Jolival looked deeply shocked.
"My dear, you are a lady of quality. You cannot possibly go to the governor's palace yourself and demand admittance, any more than I can. But don't be alarmed. One of the hotel servants is on his way there at this very moment carrying a very proper note composed entirely by your humble servant, expressing in the most formal terms your earnest wish to call on your father's old friend."
Marianne sighed. "You are quite right, as usual," she said, warming his heart with a contrite little smile. "Then there is nothing for us to do except, as you say, to have our supper and go to bed. I hope word will come from the duke for us to visit him tomorrow."
They spent a quiet, peaceful evening. Seated comfortably in the small sitting room attached to Marianne's bedchamber, the two friends did ample justice to the Hotel Ducroux's admirable cooking. The cuisine throughout was French and recalled to Marianne the delicacies with which the great Carême had been wont to furnish Talleyrand's table.
As for Jolival, in his delight at this temporary respite from eastern cooking he tackled carp à la Chambord, a salmis of duckling and tartelettes aux fraises as though he had not seen food for weeks, breaking off only to savor with the air of a connoisseur the excellent champagne, product of Epernay, which Ducroux was able to procure through the good offices of his former employer and a whole fleet of smugglers.
"You may say what you like," he confided to Marianne as he finished his second bottle, "but there is nothing like champagne for making you see things in a quite different light. I respect the emperor's taste for Chambertin, but to my mind he's a good deal too exclusive. There is simply nothing like champagne."

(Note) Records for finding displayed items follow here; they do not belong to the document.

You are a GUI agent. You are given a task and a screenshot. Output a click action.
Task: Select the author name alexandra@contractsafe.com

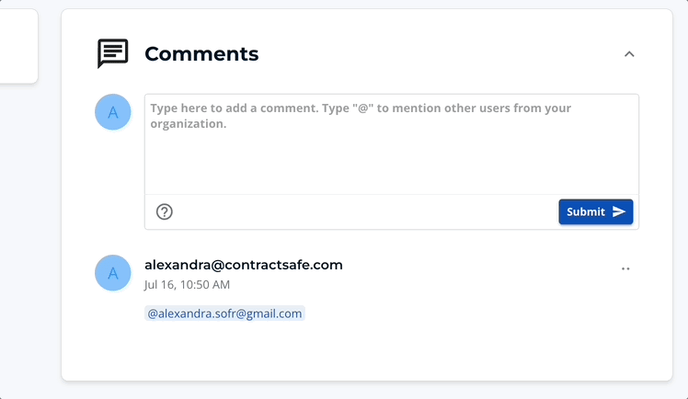(244, 265)
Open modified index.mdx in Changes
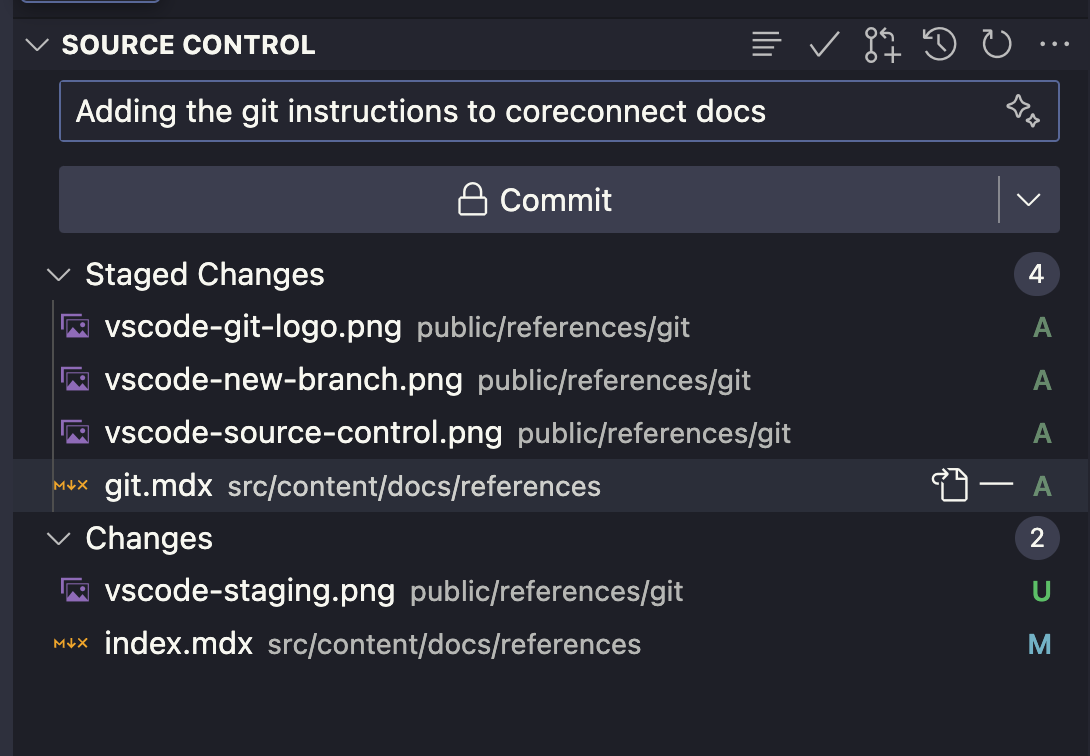 point(179,644)
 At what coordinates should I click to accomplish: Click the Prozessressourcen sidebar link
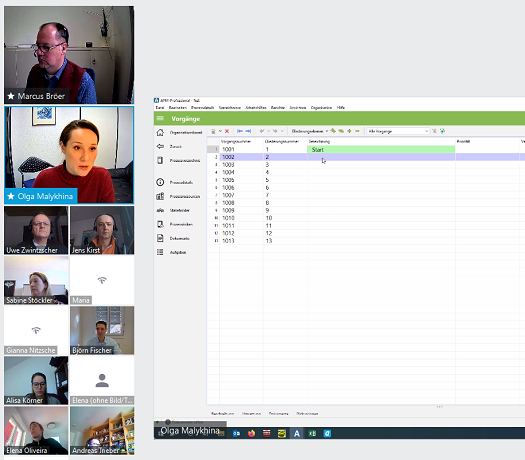tap(185, 196)
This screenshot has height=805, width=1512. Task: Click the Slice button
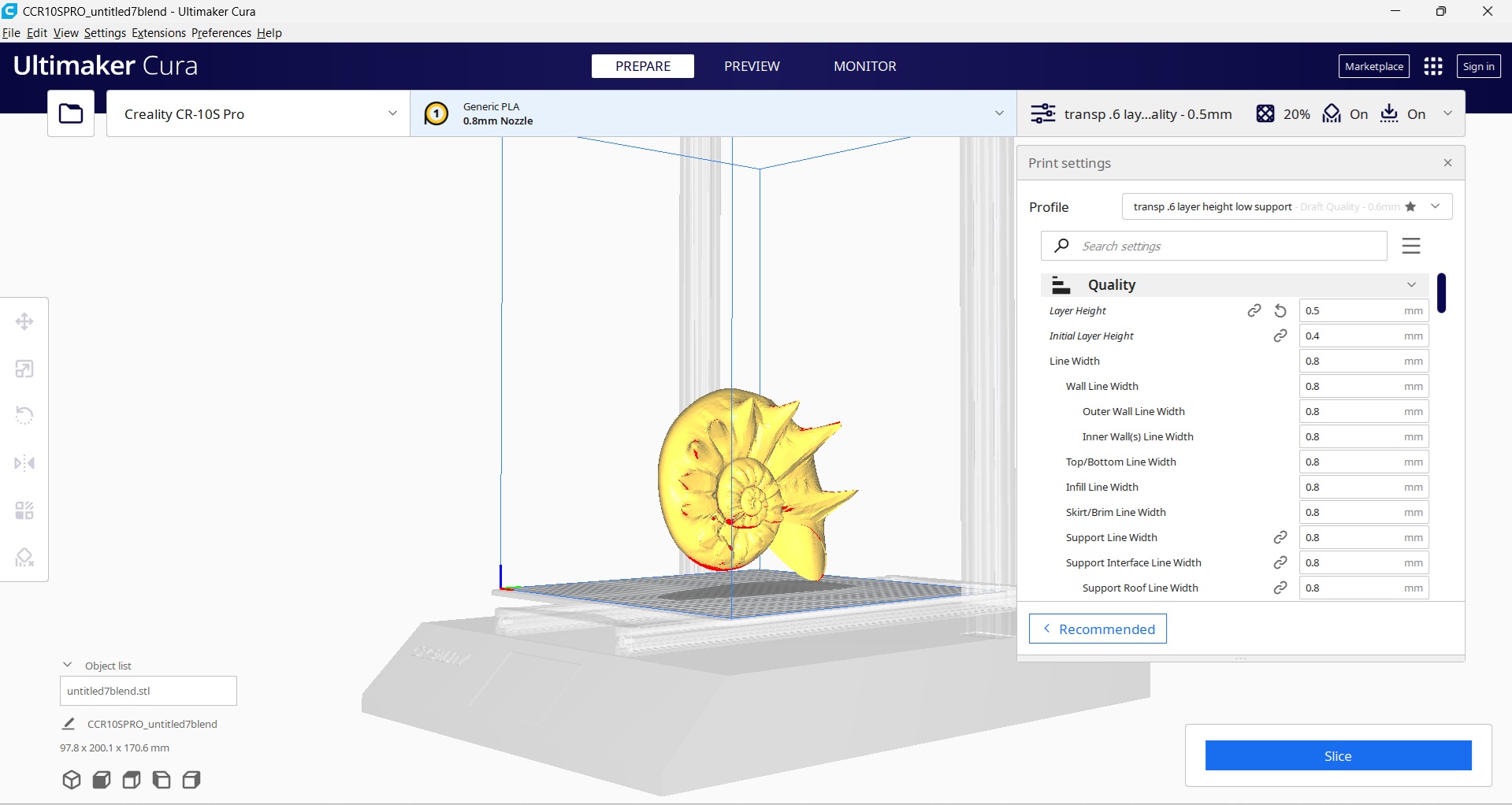pos(1338,756)
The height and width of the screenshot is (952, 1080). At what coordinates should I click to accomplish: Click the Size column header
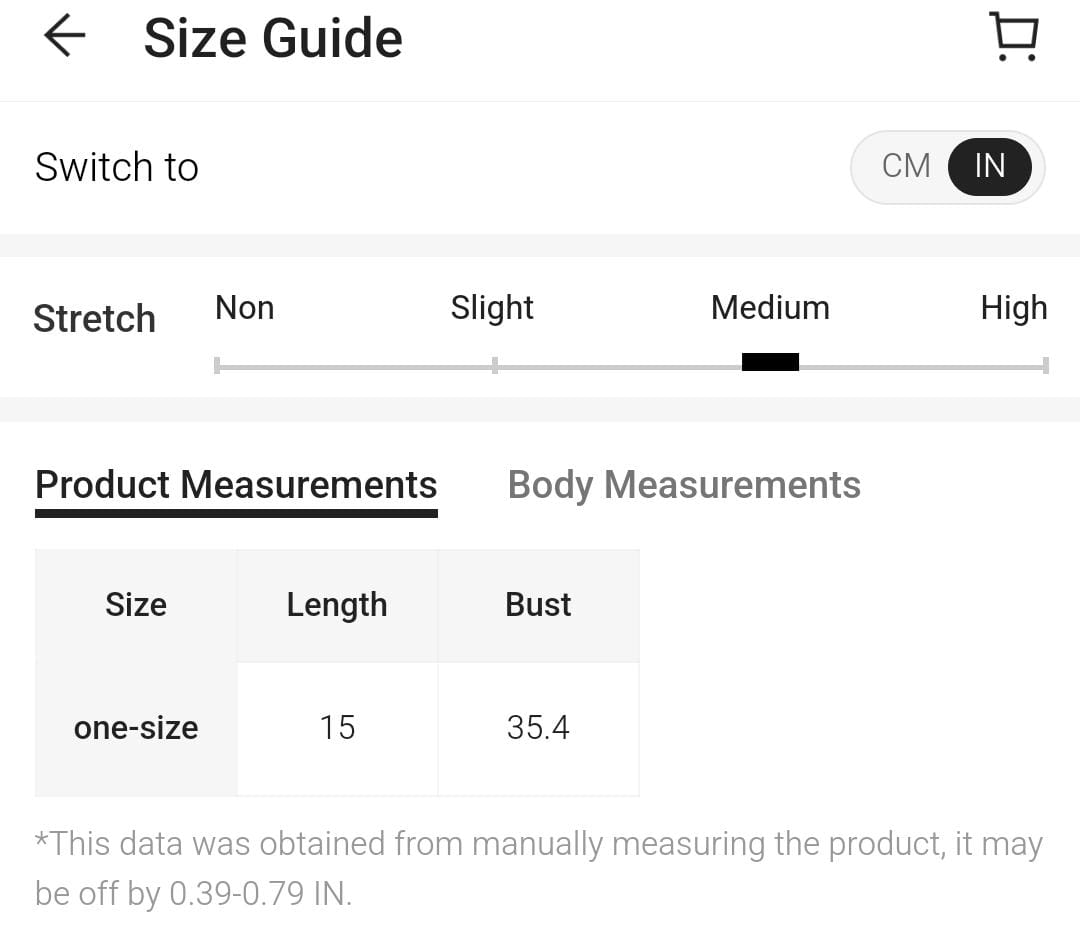[136, 605]
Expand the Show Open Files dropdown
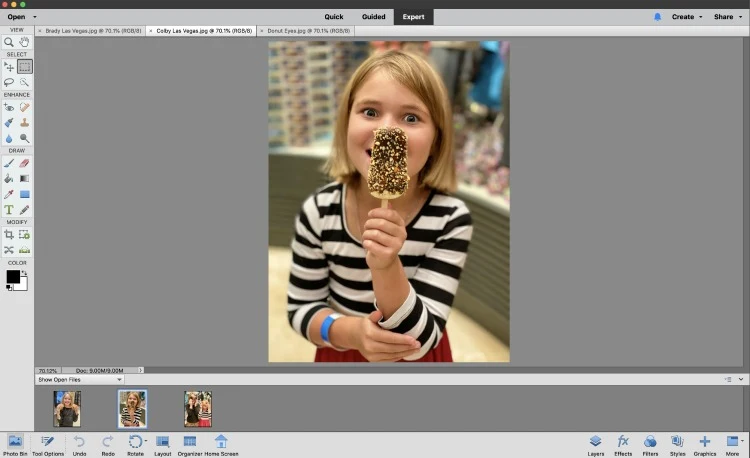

"I think he knows that," she said, smiling at the candle flame seen through the airy bubbles rising in her glass. "In fact, it was he who introduced me to it."
There was a flicker in her green eyes as she remembered that first night. Was it only yesterday, or hundreds of years ago, that Talleyrand, the old fox, had driven her out through the snow to the pavilion of Le Butard, a young girl in a dress of rose-colored satin, to charm away with her voice the melancholy humors of a certain Monsieur Denis who was said to be suffering from some unexplained misfortune? She saw again the charming, intimate little music room, Duroc's broad face, a trifle uneasy in the role of go-between, the fragrance of flowers everywhere, the bright fire blazing in the hearth, the frozen lake outside the windows. And then the little man in the black coat who had listened to her singing without a word, yet with such a look of kindness in his steel blue eyes… She saw it all and even felt something of the emotion which had stirred her then as the heady fumes of the champagne had cast her all too willingly into the stranger's arms. And yet, at the same time, she found herself wondering if that pleasant interlude had really happened to her, or if it were not just a story she had heard, a fairy tale in the manner of Voltaire or La Fontaine.